Music

X: Evil Rumours - Live at the Basement

Peter Su

X

Evil Rumours - Live at the Basement

Label: Laughing Outlaw
US Release Date: 2004-02-03
UK Release Date: Available as import
Amazon
iTunes

For a band with a singer with this much gravel in his throat, X bear startling similarities to normal-voiced Joe Jackson. Both X and Jackson started out in the late '70s and early '80s, riding the coattails of punk and then surfing the New Wave. Both soldiered on after those scenes imploded. And both are around today, somewhat to the surprise of the artists themselves (X is called "The Band They Can't Kill").

Except that while Jackson took to exploring (indulging?) the jazz interests that revealed him to be the musicology student he really is, X never lost their belligerency. Not that much of it, anyway -- the three members of Fourplay that show up here aren't from that Fourplay, they're from the other jazz-pop band of the same name, the one that plays Led Zeppelin and Metallica covers (That's right: two bands named X and two bands named Fourplay, with one of the former and one of the latter sharing a stage to celebrate the former's 25th anniversary, a date that predates by not that much the anniversary of the other band of the same name. Confused yet?).

While Jackson got by on his immaculate craft, X's staying power derives from Steve Lucas's voice and the band's complementary musical balls. Which too often means that, when trying to get to the heart of the songs, one doesn't run into much but a gruff masculinity of -- it would seem -- naturally theatrical proportions.
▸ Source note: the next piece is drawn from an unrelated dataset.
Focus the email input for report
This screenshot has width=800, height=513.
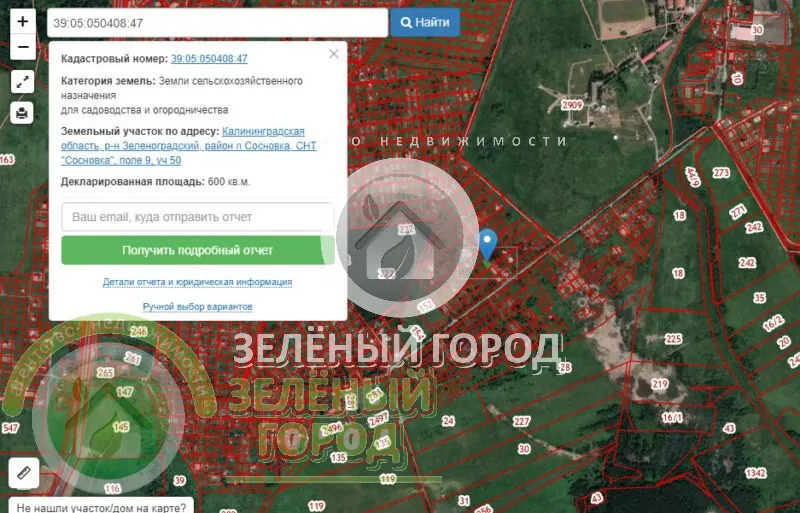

There's swagger, sure, but not much of the hooks or humor that can make such swagger seem less brutish or at least friendlier to the ears. Granted, the swagger isn't the brutish swagger so often evidenced by Dubya or partner-in-crime Rumsfeld, the brutish swagger of those who think they have more than made up for in power what they lack in conscience or, as the case may be, brains.

Rather, the swagger here is the swagger of the outsider, one of defiance rather than bullying. Which has more staying power than bullying swagger (let's hope) but which nonetheless is not, by itself, endlessly appealing.

It's significant that the closer here is "I Love Rock 'n' Roll", though not the one Joan Jett made famous. (As far as songs go, "Dream Baby" is Roy Orbison's and "Mother" is John Lennon's, though "Ooh Baby" should not be confused with the Miracles' "Ooh Baby Baby". They're all played by X and Fourplay, of course. (Not X and Fourplay). The song is a homage to the energy and (sonic) violence of rock and is itself a fair example of those things in action. But though it stomps along on its start-stop rhythm, that same rhythm seems like the build-up for a take-off that doesn't happen. Meat and potatoes rock from a bar band can be great, but this song isn't as fun as the mindless fun ("The singer's out of his fuckin' brain") it celebrates. The rhythm's unmistakable, and there's a riff I can point out, but neither swings and veers and lurches with the abandon of, say, Hound Dog Taylor's "Walkin' the Ceiling" which, with no lyrics at all except "Ha ha!" and "All right, all right!", does a better job of embodying the bar-band thrill that this song, by comparison, only talks about.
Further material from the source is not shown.